**Source document**
• • • •
British thoracic guidelines for management of pleural infection in children
Supportive care
Antipyretics should be given.
Analgesia is important to keep the child comfortable, particularly if he or she has a chest drain.
Chest physiotherapy is not beneficial.
Early mobilization is recommended.
Antibiotics
All cases should be treated with intravenous antibiotics.
Coverage for Streptococcus pneumoniae should be included. Broader-spectrum coverage is necessary for children with hospital-acquired infections and effusions secondary to surgery, trauma, or aspiration.
Antibiotic therapy should be tailored to microbiology results.
Oral antibiotics should be continued at discharge for 1 to 4 weeks or longer if there is residual disease.
Chest drains
Chest drains should be inserted by adequately trained personnel.
Ultrasonography should be used to guide thoracentesis or drain placement.
Adequate analgesia and/or sedation, with appropriate monitoring, should be used during the procedure.
• • • •
**Exercises**
#1 Quote the pleural infection guidelines word for word, everything from "Early mobilization is" down to "or drain placement.".
#2 According to the pleural infection guidelines, how long should oral antibiotics be continued at discharge?

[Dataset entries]
• • • •
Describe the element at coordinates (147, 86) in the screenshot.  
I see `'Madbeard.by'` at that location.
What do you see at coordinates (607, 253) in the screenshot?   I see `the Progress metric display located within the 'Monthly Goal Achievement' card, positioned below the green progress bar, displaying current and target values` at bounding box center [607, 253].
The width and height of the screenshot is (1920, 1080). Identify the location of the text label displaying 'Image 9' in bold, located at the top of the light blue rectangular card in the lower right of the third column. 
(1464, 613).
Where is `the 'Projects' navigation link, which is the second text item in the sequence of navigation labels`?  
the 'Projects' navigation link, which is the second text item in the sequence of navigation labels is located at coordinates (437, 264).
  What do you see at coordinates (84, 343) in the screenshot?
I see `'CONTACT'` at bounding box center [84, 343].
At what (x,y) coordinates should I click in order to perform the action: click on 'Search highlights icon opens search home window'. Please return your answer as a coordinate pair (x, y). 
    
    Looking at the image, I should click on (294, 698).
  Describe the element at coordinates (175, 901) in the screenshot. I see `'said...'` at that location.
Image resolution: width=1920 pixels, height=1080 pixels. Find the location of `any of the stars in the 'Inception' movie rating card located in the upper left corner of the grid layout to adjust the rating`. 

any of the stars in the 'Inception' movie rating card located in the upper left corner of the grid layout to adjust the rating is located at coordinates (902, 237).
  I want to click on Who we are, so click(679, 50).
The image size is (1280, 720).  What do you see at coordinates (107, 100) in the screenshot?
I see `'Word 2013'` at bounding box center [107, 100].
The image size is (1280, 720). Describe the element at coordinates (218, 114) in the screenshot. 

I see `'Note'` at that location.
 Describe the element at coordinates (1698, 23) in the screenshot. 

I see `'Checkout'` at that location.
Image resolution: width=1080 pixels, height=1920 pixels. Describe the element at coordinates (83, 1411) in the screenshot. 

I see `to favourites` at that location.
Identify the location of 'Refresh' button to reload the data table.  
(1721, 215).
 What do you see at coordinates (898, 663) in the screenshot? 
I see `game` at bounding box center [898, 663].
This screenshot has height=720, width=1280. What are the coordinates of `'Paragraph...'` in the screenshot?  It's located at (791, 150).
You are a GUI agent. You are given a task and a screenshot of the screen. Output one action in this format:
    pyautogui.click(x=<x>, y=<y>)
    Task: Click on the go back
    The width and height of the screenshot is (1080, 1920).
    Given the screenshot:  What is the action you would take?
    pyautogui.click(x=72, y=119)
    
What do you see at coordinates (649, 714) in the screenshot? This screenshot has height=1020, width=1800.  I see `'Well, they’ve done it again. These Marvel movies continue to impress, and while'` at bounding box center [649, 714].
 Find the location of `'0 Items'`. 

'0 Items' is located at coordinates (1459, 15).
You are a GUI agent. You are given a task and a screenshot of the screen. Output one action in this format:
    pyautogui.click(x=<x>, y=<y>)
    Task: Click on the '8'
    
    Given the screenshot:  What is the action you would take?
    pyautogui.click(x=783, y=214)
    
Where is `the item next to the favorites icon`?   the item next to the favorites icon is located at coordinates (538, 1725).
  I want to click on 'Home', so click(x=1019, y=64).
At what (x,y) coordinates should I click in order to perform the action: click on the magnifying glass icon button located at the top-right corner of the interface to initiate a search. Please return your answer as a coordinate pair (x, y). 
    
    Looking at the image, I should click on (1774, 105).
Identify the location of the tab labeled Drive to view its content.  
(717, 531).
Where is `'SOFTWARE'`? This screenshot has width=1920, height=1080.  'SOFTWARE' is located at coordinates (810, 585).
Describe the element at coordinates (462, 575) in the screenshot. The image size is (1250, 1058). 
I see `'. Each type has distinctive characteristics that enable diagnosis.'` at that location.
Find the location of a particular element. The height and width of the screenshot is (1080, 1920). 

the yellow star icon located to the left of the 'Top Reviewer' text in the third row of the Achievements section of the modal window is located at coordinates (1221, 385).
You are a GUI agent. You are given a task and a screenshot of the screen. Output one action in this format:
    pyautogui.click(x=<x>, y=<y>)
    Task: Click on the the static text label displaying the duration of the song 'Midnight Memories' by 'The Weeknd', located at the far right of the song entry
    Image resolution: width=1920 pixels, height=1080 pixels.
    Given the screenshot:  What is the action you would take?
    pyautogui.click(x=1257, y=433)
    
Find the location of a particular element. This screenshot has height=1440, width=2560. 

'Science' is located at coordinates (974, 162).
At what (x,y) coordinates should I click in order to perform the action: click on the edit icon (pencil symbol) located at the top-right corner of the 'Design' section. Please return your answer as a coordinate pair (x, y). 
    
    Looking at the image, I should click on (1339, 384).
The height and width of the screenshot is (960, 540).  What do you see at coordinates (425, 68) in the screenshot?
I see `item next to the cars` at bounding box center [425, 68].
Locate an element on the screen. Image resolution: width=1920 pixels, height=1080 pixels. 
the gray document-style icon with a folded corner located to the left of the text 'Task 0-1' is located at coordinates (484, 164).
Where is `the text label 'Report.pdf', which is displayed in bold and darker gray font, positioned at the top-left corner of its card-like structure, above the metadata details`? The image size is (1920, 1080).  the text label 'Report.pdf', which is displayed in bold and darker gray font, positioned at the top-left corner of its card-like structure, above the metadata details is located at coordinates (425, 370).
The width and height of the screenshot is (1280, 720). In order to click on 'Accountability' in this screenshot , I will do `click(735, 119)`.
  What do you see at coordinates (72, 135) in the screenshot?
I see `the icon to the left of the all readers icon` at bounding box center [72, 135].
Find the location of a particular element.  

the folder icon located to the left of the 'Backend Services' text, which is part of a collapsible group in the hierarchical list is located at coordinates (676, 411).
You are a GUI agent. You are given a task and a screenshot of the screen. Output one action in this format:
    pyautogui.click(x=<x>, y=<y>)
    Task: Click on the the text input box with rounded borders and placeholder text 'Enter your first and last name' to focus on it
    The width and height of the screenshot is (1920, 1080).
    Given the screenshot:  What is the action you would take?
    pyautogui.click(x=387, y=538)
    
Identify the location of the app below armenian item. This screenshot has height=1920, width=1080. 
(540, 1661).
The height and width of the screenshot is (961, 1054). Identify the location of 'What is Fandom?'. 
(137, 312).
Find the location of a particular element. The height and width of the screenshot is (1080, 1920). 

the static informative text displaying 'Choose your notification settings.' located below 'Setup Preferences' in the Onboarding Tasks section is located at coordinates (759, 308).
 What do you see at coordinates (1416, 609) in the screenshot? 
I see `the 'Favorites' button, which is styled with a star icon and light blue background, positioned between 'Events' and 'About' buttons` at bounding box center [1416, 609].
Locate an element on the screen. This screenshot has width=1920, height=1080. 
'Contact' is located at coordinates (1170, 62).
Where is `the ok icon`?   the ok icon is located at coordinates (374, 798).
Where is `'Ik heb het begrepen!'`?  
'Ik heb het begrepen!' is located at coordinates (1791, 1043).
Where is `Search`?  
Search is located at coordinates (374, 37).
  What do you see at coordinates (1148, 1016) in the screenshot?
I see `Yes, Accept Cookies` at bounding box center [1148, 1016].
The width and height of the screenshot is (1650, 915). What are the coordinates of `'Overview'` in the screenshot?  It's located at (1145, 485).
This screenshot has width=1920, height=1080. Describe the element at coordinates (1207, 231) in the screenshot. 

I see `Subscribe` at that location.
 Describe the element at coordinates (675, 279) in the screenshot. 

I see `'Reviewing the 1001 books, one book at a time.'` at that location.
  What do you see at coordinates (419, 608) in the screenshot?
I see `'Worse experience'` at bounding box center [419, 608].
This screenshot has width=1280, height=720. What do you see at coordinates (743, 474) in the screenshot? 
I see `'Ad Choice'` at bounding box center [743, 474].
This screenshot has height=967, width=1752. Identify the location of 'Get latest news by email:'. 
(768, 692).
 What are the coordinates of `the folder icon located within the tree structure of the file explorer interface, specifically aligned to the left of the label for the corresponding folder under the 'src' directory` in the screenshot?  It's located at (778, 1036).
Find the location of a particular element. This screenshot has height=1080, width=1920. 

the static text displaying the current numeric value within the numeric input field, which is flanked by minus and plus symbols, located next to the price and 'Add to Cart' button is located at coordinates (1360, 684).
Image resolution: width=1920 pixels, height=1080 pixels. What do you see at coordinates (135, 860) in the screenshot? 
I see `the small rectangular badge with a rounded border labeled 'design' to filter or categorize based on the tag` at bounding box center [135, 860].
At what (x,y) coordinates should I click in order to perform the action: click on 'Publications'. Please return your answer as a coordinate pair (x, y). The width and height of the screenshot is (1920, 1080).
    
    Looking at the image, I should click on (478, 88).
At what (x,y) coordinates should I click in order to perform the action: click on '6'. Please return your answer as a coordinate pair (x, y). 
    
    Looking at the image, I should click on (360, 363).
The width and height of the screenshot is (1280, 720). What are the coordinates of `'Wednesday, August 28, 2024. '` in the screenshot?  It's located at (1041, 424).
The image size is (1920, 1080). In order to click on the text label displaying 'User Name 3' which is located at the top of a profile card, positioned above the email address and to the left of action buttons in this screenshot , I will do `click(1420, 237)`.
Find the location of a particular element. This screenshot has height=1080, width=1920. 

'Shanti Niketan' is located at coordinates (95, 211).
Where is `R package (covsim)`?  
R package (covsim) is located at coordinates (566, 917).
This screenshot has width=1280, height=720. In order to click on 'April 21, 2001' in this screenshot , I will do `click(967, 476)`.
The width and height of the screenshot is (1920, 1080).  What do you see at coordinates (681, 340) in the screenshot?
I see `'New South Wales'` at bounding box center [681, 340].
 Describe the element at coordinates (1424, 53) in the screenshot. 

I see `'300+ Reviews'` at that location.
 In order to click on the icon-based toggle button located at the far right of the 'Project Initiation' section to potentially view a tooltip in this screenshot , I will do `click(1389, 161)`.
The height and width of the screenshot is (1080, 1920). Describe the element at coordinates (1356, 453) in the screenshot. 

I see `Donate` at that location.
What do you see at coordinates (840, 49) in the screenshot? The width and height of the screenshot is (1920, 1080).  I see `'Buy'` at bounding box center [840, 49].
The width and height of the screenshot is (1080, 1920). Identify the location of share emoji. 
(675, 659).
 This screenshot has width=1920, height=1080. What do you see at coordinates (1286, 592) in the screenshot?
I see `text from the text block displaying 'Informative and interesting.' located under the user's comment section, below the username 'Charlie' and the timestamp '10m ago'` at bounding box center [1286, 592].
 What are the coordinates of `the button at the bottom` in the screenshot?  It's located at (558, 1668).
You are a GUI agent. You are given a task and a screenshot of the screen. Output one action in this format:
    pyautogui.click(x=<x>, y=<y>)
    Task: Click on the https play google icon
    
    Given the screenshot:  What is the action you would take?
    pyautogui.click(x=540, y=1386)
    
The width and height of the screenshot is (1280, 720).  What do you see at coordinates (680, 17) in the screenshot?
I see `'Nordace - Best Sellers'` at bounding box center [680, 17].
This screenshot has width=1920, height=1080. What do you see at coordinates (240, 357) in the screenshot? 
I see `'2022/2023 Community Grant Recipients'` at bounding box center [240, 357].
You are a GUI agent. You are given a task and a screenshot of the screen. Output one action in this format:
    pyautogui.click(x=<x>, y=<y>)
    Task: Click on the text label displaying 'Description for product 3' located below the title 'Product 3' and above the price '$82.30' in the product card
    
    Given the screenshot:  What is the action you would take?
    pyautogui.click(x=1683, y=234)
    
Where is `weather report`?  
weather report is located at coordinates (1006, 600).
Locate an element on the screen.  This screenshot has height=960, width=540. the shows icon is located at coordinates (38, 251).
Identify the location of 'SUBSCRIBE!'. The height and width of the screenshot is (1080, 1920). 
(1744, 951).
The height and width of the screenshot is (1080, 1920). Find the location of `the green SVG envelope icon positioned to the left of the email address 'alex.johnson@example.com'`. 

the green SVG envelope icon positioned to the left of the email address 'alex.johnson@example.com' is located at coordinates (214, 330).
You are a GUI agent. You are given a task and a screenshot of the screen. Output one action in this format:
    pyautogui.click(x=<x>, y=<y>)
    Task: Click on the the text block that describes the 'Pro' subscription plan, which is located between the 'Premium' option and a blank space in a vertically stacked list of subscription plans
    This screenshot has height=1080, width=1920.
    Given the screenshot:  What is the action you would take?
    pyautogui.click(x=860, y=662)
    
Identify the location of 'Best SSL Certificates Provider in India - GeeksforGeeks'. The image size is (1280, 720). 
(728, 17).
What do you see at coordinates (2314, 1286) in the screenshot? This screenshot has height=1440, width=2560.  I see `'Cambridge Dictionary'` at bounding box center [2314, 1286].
• • • •
**Solutions for each task**
#1
Early mobilization is recommended.
Antibiotics
All cases should be treated with intravenous antibiotics.
Coverage for Streptococcus pneumoniae should be included. Broader-spectrum coverage is necessary for children with hospital-acquired infections and effusions secondary to surgery, trauma, or aspiration.
Antibiotic therapy should be tailored to microbiology results.
Oral antibiotics should be continued at discharge for 1 to 4 weeks or longer if there is residual disease.
Chest drains
Chest drains should be inserted by adequately trained personnel.
Ultrasonography should be used to guide thoracentesis or drain placement.

#2 For 1 to 4 weeks, or longer if there is residual disease.